Вместе с Николаем Ребровым на двух подводах везли целую партию больных. Юноша, закутанный в одеяло, дрожал, но все происходящее было для него понятно. Дорога знакомая. Вот гора. Где-то вблизи живет сестра Мария, – Мария!.. – Так проскользнуло в мыслях и погасло. Не хотелось ни о чем вспоминать, не хотелось думать. Скорей бы. Зачем остановились? Крутая гора. Бело кругом и не видать цветистых трав. Остались лежать только тяжко больные, замученные бредом. Николая Реброва вели в гору двое. Он старался вырваться и убежать, голова тяжелой гирей запрокидывалась назад, а потерявшие упругость ноги деревянно шагали сами по себе, опережая тело.

Дышать трудно, тесно.

– Уберите волосы! Остригите! Больно!.. – кричал он громко, и от этого крика прекращавшееся дыхание его возобновлялось.

В борьбе и крике истек весь путь. И снова та же грязная солома, тот же коридор-колодец и лампочки с резким раздражающим светом. Весь воздух густо набит криком, стонами. Сотни брошенных на солому тел плотно вымостили весь пол бесконечного коридора. Одержимые бредом люди ворочались, вскакивали, валились вновь, переползали с места на место, как пьяные.

– Я царь, я бог! Я царь, я бог! – безостановочно и дико, ударяя кулаком по воздуху, выкрикивал сидящий у стены безумный. – Кланяйтесь мне! Я царь, я бог, я царь, я бог!.. – Это был черный, лохматый с горящими глазами человек…

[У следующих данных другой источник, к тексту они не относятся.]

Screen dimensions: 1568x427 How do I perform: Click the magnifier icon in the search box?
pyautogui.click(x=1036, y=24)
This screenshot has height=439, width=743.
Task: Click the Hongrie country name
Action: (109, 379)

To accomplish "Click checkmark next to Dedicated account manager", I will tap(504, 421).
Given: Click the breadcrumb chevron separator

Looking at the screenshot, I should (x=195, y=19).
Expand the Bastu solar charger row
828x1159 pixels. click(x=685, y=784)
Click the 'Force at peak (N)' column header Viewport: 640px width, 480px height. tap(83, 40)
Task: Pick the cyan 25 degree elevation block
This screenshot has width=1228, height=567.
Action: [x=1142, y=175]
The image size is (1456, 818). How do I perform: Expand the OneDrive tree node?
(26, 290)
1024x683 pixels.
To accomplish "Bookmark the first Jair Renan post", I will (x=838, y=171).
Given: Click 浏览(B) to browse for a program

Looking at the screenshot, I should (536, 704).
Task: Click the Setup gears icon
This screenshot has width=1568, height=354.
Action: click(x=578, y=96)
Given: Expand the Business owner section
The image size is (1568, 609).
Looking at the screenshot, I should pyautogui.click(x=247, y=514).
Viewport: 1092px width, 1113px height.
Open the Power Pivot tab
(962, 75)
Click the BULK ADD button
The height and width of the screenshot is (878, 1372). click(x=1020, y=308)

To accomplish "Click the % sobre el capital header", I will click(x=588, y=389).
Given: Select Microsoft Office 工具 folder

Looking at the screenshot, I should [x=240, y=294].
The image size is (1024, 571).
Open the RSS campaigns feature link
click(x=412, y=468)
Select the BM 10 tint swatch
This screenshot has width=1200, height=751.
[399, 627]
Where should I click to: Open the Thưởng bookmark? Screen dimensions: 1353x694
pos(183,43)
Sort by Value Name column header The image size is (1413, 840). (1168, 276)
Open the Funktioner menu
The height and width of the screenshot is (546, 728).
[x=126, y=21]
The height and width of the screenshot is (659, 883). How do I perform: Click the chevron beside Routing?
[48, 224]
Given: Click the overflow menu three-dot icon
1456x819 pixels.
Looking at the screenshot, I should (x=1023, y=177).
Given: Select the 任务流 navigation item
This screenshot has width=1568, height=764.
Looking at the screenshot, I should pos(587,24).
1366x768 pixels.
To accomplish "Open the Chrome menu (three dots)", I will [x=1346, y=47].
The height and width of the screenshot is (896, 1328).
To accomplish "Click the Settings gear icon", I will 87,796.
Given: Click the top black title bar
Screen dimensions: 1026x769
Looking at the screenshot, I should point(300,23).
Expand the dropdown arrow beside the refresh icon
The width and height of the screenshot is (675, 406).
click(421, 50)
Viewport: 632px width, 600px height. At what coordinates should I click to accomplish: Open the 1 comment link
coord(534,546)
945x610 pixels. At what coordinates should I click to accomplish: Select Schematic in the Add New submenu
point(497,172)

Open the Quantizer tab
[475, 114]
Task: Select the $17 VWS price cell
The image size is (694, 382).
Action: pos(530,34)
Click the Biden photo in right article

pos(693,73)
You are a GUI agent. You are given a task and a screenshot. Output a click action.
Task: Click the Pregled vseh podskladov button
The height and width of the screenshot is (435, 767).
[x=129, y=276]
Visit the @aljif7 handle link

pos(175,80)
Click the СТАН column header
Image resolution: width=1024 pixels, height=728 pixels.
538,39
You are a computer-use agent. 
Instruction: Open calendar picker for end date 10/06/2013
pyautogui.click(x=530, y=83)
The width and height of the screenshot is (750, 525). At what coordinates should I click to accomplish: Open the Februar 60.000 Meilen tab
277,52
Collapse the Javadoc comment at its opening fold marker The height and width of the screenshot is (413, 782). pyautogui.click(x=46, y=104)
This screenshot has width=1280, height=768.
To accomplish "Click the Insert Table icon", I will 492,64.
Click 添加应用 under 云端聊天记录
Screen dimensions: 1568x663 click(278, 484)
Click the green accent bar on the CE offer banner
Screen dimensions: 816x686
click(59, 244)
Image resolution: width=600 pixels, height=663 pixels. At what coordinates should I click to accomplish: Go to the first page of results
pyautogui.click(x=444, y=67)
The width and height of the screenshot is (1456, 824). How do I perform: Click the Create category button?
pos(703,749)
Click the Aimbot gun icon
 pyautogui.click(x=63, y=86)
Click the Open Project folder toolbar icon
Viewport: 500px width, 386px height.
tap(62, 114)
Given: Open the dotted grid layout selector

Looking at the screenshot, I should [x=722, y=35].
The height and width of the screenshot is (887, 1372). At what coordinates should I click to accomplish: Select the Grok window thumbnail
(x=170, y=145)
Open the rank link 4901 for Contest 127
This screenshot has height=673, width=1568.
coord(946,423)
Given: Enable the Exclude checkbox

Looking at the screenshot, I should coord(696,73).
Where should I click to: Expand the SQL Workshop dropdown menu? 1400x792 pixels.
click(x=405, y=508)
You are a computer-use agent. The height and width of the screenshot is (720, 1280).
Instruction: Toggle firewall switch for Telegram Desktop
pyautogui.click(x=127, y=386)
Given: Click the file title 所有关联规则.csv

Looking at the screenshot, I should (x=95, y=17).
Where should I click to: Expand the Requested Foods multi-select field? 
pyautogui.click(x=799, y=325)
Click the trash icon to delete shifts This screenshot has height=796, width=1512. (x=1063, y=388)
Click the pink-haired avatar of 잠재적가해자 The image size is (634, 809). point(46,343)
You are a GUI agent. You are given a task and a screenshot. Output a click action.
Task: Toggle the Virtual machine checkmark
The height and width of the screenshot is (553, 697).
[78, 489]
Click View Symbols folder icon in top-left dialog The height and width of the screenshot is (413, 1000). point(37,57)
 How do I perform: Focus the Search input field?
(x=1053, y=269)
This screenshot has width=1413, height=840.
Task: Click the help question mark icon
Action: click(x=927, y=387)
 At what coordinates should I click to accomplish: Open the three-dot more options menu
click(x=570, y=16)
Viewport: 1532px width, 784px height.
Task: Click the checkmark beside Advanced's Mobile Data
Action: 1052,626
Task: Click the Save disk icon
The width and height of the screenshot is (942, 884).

"Неужели он… как его… воззвания, газеты? Ножов?.. Нет, не он… Отец Илья, священник?" – На мгновенье прояснилось в памяти юноши и вновь все поплыло и потускнело. Скорей бы. Но вот ясно и очень близко, там, в том далеком-далеком конце, близко, двое, а может быть и больше, в белом, двое: мужчина и женщина. Сестра Мария? Да.

– Сестра Мария… Сестра Мария. Скорей! Умираю…

– Я царь, я бог, я царь, я бог!.. Кланяйтесь, кланяйтесь владыке! Я царь, я бог!.. Я царь, я бог!..

– Молчи, жид! – и больной сосед ударил безумца по лицу.

– А-а-ах!!

И там, очень близко, но очень далеко, ползут за сестрой Марией на карачках, хватают ее за одежду: – Помоги-и!.. Помоги-и-и… К нам!.. Ко мне!.. – Но она быстро пересекает пространство, за нею люди в белом с носилками и фонарями. Их много. – Этого, еще вот этого, – указывает сестра Мария, но голос не ее, и по ее приказу подымают, куда-то несут больных. Она идет быстро, зорко всматривается черными глазами в лица умирающих и…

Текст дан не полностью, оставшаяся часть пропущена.